Morvina’s dead husband, Volkis, had been an ineffectual ruler; under him, the great nobles whose rebellion had put him on his brother's throne pursued their own interests without interference.
He had been quite content to live quietly in the shadow of Tayssad, his brother; neither he nor his wife, Yunnika the Beautiful, had desired anything more than to be left alone with each other on a comfortable estate, but Yunnika died within days of giving birth to a son and for his second wife he married the awesomely ambitious Lady Morvina. No beauty, for she was small and sharp-featured, her black hair bundled up on top of her head like some kind of whiskery growth, she planned and executed her conquest of Volkis with single-minded zeal, ruthlessly exploiting the influence and great wealth of her family.

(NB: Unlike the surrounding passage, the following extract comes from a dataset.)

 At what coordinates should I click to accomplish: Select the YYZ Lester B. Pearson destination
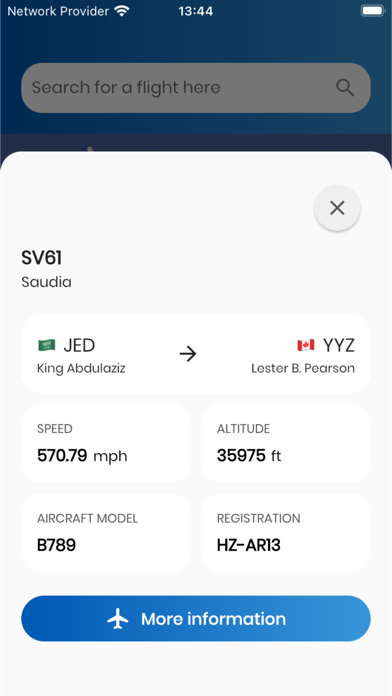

Two years after her marriage she gave birth to Sigmar, born with a damaged hip and a weakened left leg.
No such handicaps inconvenienced his half-brother, Egmar.
When he was six and Egmar eight, Morvina played a central role in engineering the revolt, led by her brother Borden, which killed Tayssad and put her husband on the throne.

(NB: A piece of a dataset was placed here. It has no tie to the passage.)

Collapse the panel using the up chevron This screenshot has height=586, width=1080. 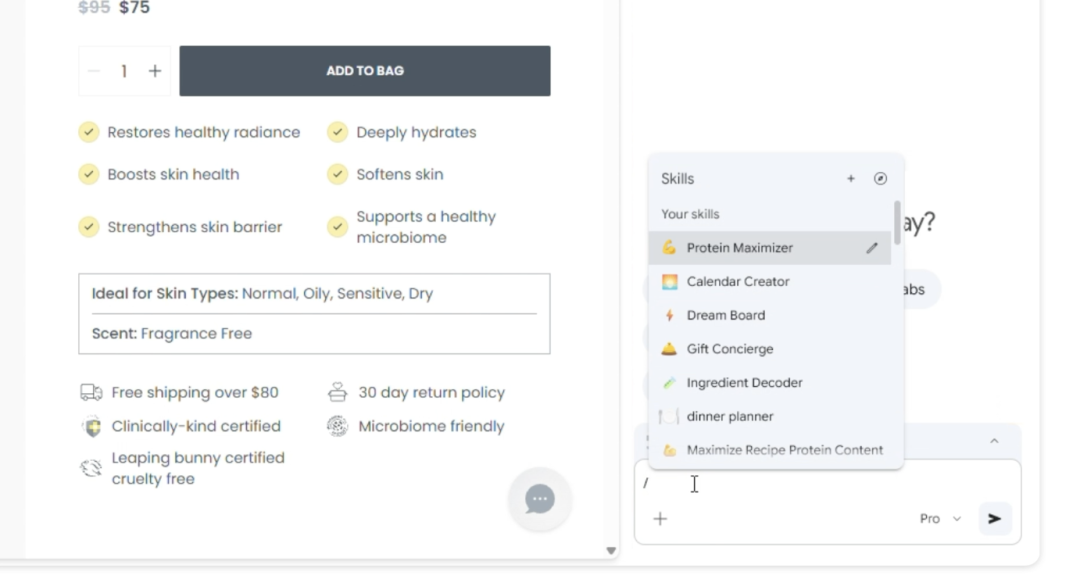click(994, 441)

Egmar, now heir to a kingdom, soon learned how to exploit his status, spending his limited energy adding new dimensions to the pursuit of princely pleasures. Deliberately, perhaps, Sigmar lead a very different life, playing rough, dangerous games with adventurous, daring friends, their escapades constantly upsetting the sedate routine of the court. He was driven, it seemed, by the need to prove his strength, endurance and power to dominate others. He did not care whether people disliked him; only that he could control them.

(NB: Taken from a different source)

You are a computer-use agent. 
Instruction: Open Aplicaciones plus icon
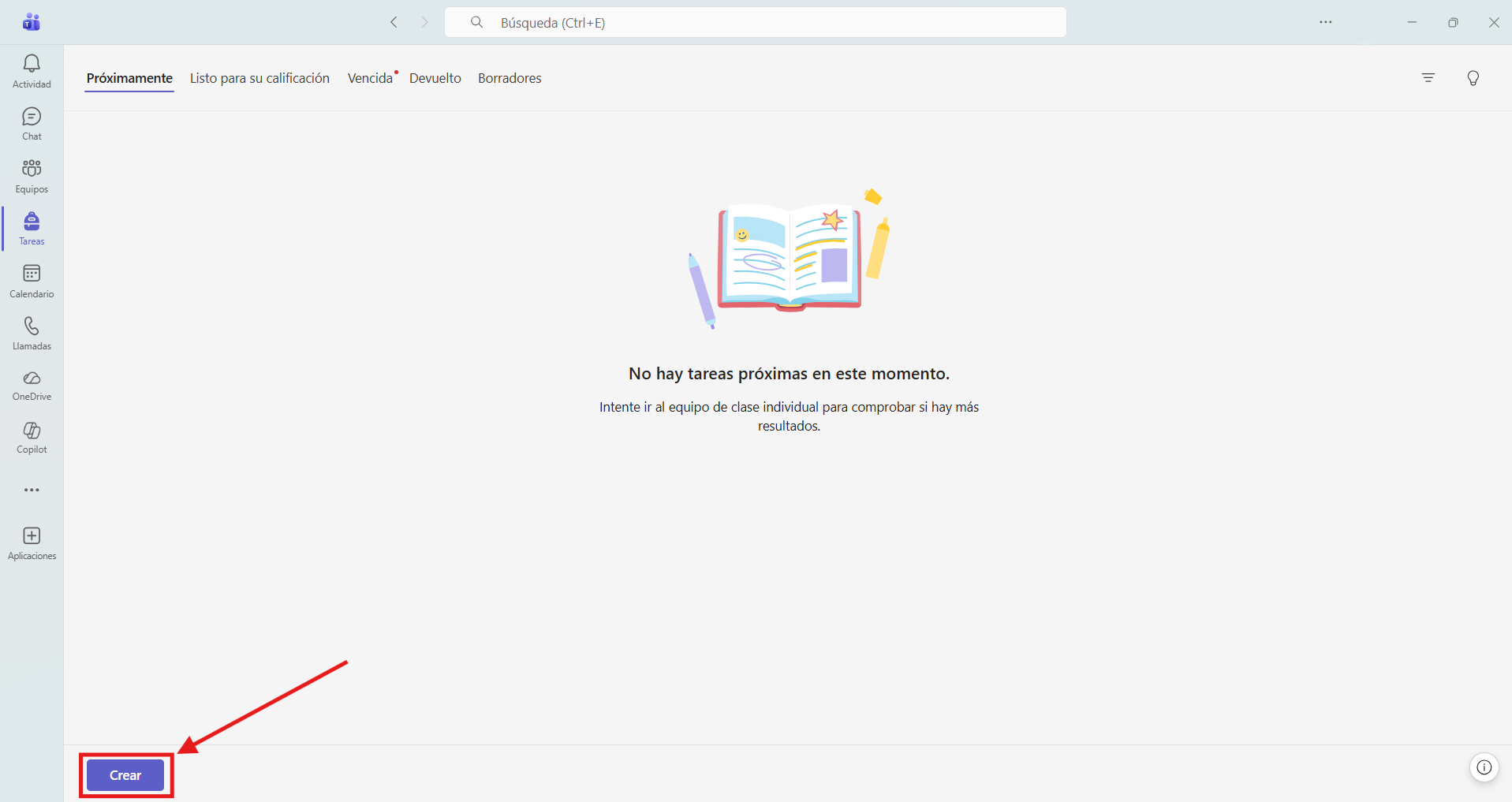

To the outside world, the overthrow of King Tayssad and his replacement by Volkis was a marginal event, for although the Sairish crown had once belonged to mighty rulers, revolt and conquest had whittled their realm away, and what remained is relatively poor and militarily insignificant.
The triumphs of its founder, the legendary Bedekka, are still sung of by the travelling minstrels, and no one listened to their songs with more rapt attention than the young Prince Sigmar. He grew up to revere Sair's great warrior king, but if Bedekka's exploits thrilled him, a more immediate influence was exercised by his uncle Borden.
The regicide Borden was a powerful nobleman whose burgeoning ambitions were destined to be fulfilled at the expense of the once-mighty Sei Empire and its Laifyan territories.

* * * *

And so it is that Fate lays a meandering thread which lies across distance and time,
linking the Empire and the little kingdom of Sair Jisenner with its dysfunctional Royal Family.


In Felewith

The mid-winter festival came and went, and Shansi was still a virtual outcast at her husband's court. The despair of those first few weeks immediately following the news of her father's flight into exile was, however, beginning to weaken its grip. What made her situation less unbearable was the growing friendship between her and Reela, her chambermaid.
Reela had begun to confide in her and to pass on palace gossip as she dressed her hair and helped her into her formal court clothes. At first she had been sullen to the point of insolence, but it had mattered little to Shansi then because the court was full of people who wanted to be her friends. Then, when she found herself abandoned and despised, Reela had softened. By mid-summer her change in attitude was such that Shansi had no hesitation in telling her the strictly confidential news that she was pregnant. No one else knew.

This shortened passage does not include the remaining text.